[Task to complete] Can you quote everything in the forum thread below from "## 996cab (Aug" down to "reading his note...", word for word?

That wasn't the tone of his quote when put in context.


----------



## 996cab (Aug 13, 2011)

DrDomm said:


> That wasn't the tone of his quote when put in context.


Interesting...that is what I thought when reading his note...


----------



## fjork_duf (Jul 13, 2001)

For a picture thread it's a little light on pics. Where are all the nice photo shoots from you guys who took delivery?


----------



## joshsmith (Apr 17, 2011)

fjork_duf said:


> For a picture thread it's a little light on pics. Where are all the nice photo shoots from you guys who took delivery?


I RECKON!!

Domm - give me photo's of your black beast !!!!  hahaha


----------



## qtroCUB (Mar 22, 2005)

m3cosmos said:


> The only problem with this bose radio is that it has no bass. Wish it had a sub that I can turn on and off.


There is a fix for that....

You code the sound system to think it is in a diesel with cloth interior...

http://audiforum.us/threads/audi-tt-rns-e-bose-solutions-for-improved-bass.11101/


----------



## bsmack (Oct 16, 2008)

SUP


----------



## Marty (Jul 14, 2000)

Awesome! How many miles were on it when you picked it up? Initial impressions?


----------



## joshsmith (Apr 17, 2011)

bsmack said:


> SUP


Lookn good buddy!!!!

Review time - c'mon, write it up for us !!


----------



## Fissues (Nov 6, 2008)

bsmack said:


> SUP


 That's it! I know where you live now, better lock up the keys!!

Sure is purrrrty. Any local meets in your future?


----------



## R5T (Apr 7, 2010)

Remove the first cat and replace the second cat's with high flow one's, is the way to go IMHO.


----------



## bsmack (Oct 16, 2008)

Marty said:


> Awesome! How many miles were on it when you picked it up? Initial impressions?


When I picked it up there were 29 miles on the clock. The thing is the dealership I bought it from is in the heart of the city and it's swarming with cops, so although I'm sure it was brought out for a couple joy rides, it wasn't beat up TOO bad.

As for impressions...holy crap. For reference, I'm coming from a chipped '09 GTI and I thought that was fast! This car begs to be red lined everywhere! I'm still in the break in period obviously, so I'm trying to take it slow.

Coming from a GTI I didn't really find the suspension to be as jarring as I was reading it to be when not in sport mode. Plenty of people have talked about sport mode on here already and I pretty much agree with everything that has been said thus far and don't have anything to add...it's just awesome. I drove it 100 miles yesterday, half of them in stop and go traffic, and I found it to be completely comfortable. It's so weird driving in a car and having everyone look at you. I don't understand this whole drone issue. Maybe it's because I listen to my music loud, but I would say that if this car has an unbearable drone inside the cabin at cruising speeds (60+MPH), then so did my GTI, and so does my parent's '09 Honda Accord.

[Dataset section]

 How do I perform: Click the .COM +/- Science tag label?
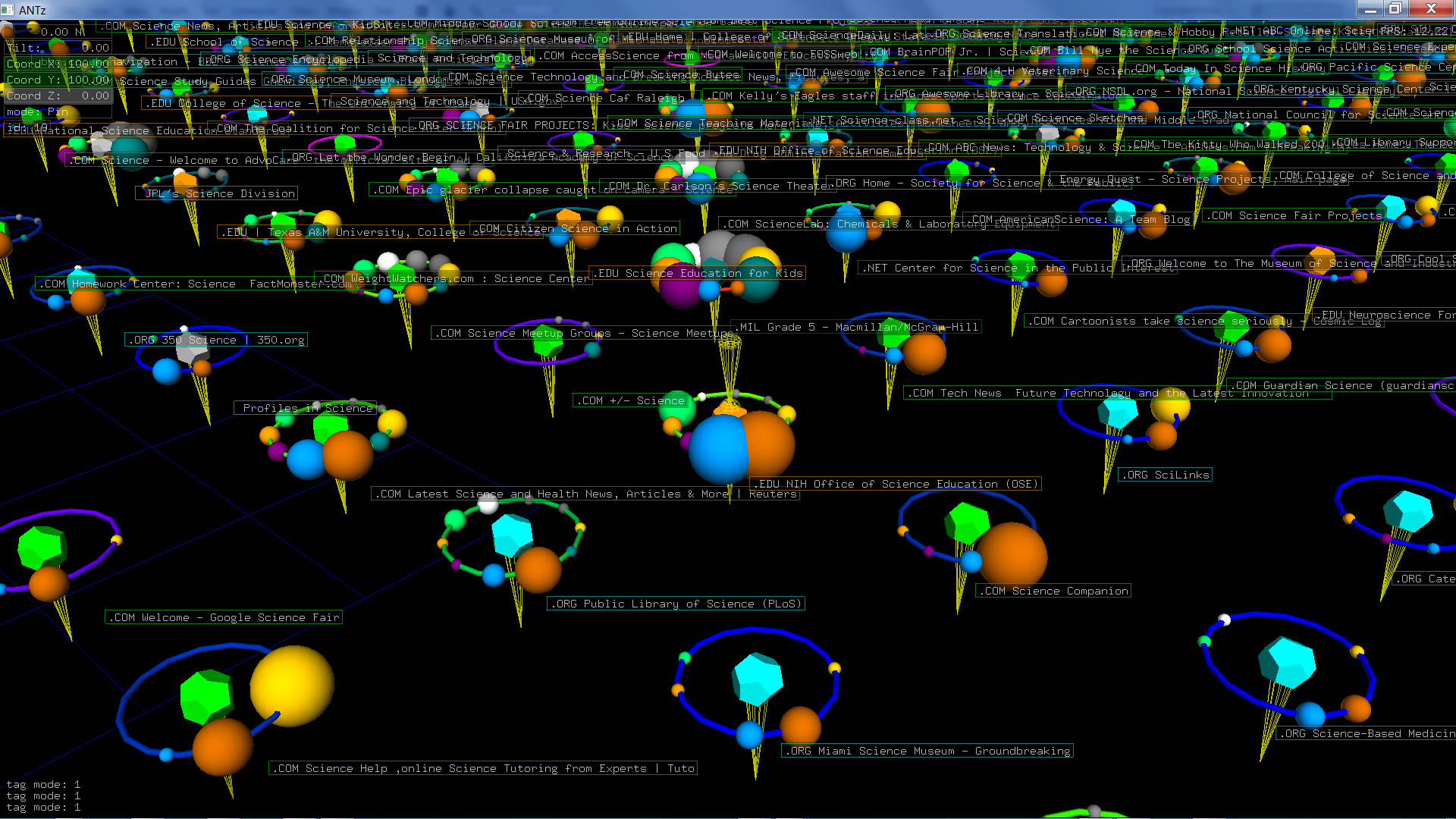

[Result for this exercise]
## 996cab (Aug 13, 2011)

DrDomm said:


> That wasn't the tone of his quote when put in context.


Interesting...that is what I thought when reading his note...